Fulfillment is meeting an outstretched hand.  I hope that one day, Mamta can read this post.  But I am thankful that, through this volunteer vacation, we were at least able to brush fingers.

Sunday, December 30, 2012

December 29, 2012: Raw



It’s actually the morning of the 30th, and I’m sitting on the patio of my hotel sipping a Kingfisher and wondering how to best to sum up India, or at least Rajasthan, the state where I’ve spent most of my time.  Several phrases come to mind.  Fascinating mixture of the ancient and modern.  The great unwashed.  Thatched-hut agriculture meets bustling urbanity.  Crowded and dirty.  International-jet access to exotic biota.  Heedless environmental destruction.

Of course you can’t encapsulate India or Rajasthan in one phrase, but the best summary I can think of—at least when comparing this place to my home in the United States—is raw.  That’s both a good thing and a bad one.

Raw is the incredible biodiversity of Kheolado Ghana National Park, where I went walking yesterday and running this morning—it has received recognition from UNESCO and other international organizations, and I can’t think of anything like it back home in Georgia.  Raw is the give-and-take bargaining over bananas, samosas, and chai on the street, a local market exciting in its efficiency.  Raw is new Tata trucks beeping their horns as they swerve over the centerline to pass camel-drawn wagons.   Raw is exciting.

But raw is also the sordid water, soap swirling alongside sewage, running down the dirt paths that connect the homes of my students.  Raw is the garbage that clutters the vacant lots and railways, deposited by masses for whom a wastebasket is a foreign concept.  Raw is a water buffalo, kept so that its milk can be drunk and its feces used for cooking fires, tethered so close to the ground that it cannot stand and raise its head at the same time.  Raw is brutal.

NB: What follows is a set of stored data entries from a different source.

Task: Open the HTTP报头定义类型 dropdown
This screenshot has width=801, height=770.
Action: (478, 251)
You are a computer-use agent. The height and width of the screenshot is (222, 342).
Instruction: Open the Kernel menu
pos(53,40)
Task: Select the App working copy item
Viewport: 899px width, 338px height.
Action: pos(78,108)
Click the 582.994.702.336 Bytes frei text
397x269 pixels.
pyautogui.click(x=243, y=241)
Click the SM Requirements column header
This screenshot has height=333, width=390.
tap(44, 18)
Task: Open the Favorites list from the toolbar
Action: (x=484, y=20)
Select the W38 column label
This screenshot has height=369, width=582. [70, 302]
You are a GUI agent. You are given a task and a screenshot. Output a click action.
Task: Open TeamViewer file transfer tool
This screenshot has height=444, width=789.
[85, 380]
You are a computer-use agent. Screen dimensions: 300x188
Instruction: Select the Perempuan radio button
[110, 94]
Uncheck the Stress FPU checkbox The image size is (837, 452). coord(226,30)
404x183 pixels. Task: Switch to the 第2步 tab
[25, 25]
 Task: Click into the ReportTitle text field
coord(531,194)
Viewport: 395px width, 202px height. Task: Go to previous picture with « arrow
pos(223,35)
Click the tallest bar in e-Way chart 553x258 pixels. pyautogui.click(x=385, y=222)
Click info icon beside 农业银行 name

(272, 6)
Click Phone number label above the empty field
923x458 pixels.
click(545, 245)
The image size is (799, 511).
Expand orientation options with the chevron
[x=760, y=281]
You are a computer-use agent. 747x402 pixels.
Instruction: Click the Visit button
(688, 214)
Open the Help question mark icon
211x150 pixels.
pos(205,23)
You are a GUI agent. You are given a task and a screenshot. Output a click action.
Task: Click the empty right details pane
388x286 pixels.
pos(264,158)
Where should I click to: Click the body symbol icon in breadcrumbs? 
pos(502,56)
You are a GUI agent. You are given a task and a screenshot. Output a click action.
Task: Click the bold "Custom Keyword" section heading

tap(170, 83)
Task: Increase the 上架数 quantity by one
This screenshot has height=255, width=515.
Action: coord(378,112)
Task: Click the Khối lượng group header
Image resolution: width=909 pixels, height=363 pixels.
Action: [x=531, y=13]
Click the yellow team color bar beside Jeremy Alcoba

I don’t know why I travel for answers; observation and objectivity always create more questions than resolutions.  In about a day, Anne and I will travel from Atlanta to Savannah to celebrate the new year with friends.  We will spend a couple hundred dollars on travel, lodging, food, and drink.  In this raw country, that money would go far.  If Anne and I stayed home and sent that money to Nutan, she could buy benches for the classroom, books for the shelves, lunches for the children, and then some.  (I have already left some money for these things, but more could be better.)  Is it ethical for me to travel to Savannah to drink high-priced beer on River Street?

This raw world is full of uncomfortable questions.


After the cacophonous city, I was looking in Kheolado Ghana National Park for some nature-based tranquility.  I found it off the trail in this spot.



sunset in Kheolado Ghana National Park


I went for a run in the morning fog of Kheolado Ghana and ran right through this tribe of Macaque monkeys.

Waterfowl in Kheolado Ghana National Park.  The fog was beginning to lift.

Street food.  I told the vendor I wanted it spicy, pointed to my chest, and said "Rajasthani man!"  It was hot, but very good.